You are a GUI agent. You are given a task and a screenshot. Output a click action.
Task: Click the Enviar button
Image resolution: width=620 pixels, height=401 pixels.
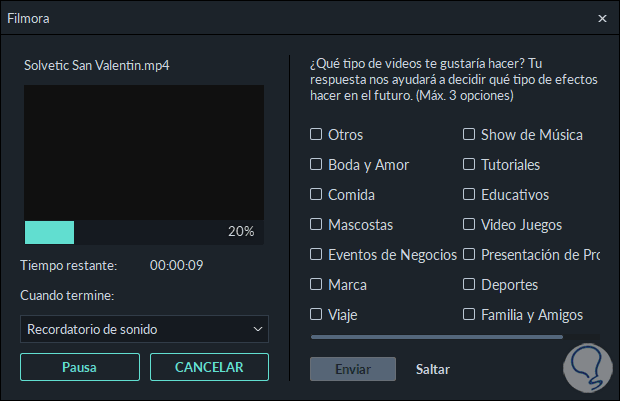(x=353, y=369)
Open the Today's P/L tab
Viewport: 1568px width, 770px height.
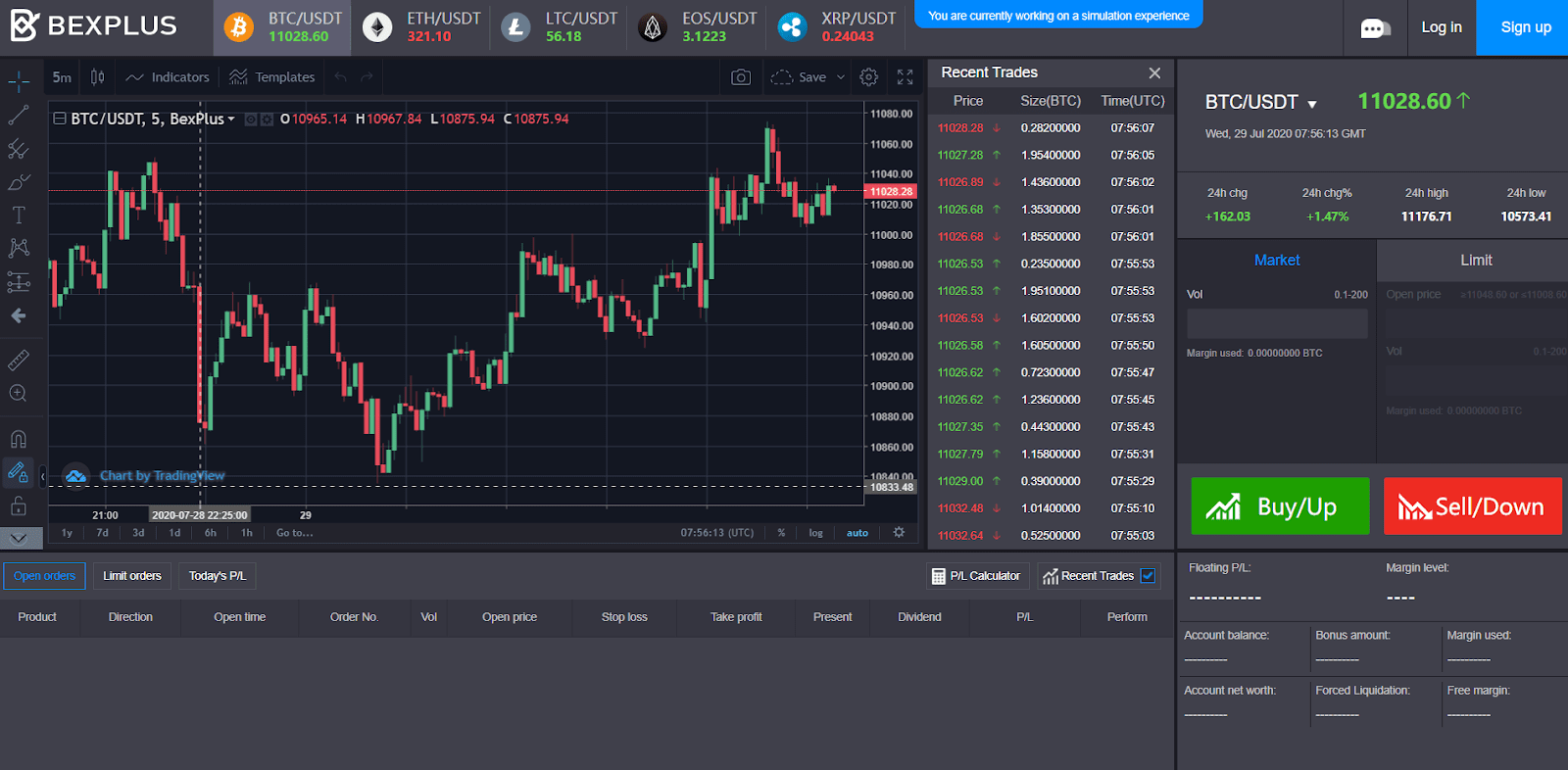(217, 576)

_Work task_
Print each entry shown above with exact wording and no pictures.

_Result of the task_
You are a GUI agent. You are given a task and a screenshot. Output a click action.
Task: Click the Enviar button
Image resolution: width=620 pixels, height=401 pixels.
(x=353, y=369)
Open the Today's P/L tab
Viewport: 1568px width, 770px height.
(217, 576)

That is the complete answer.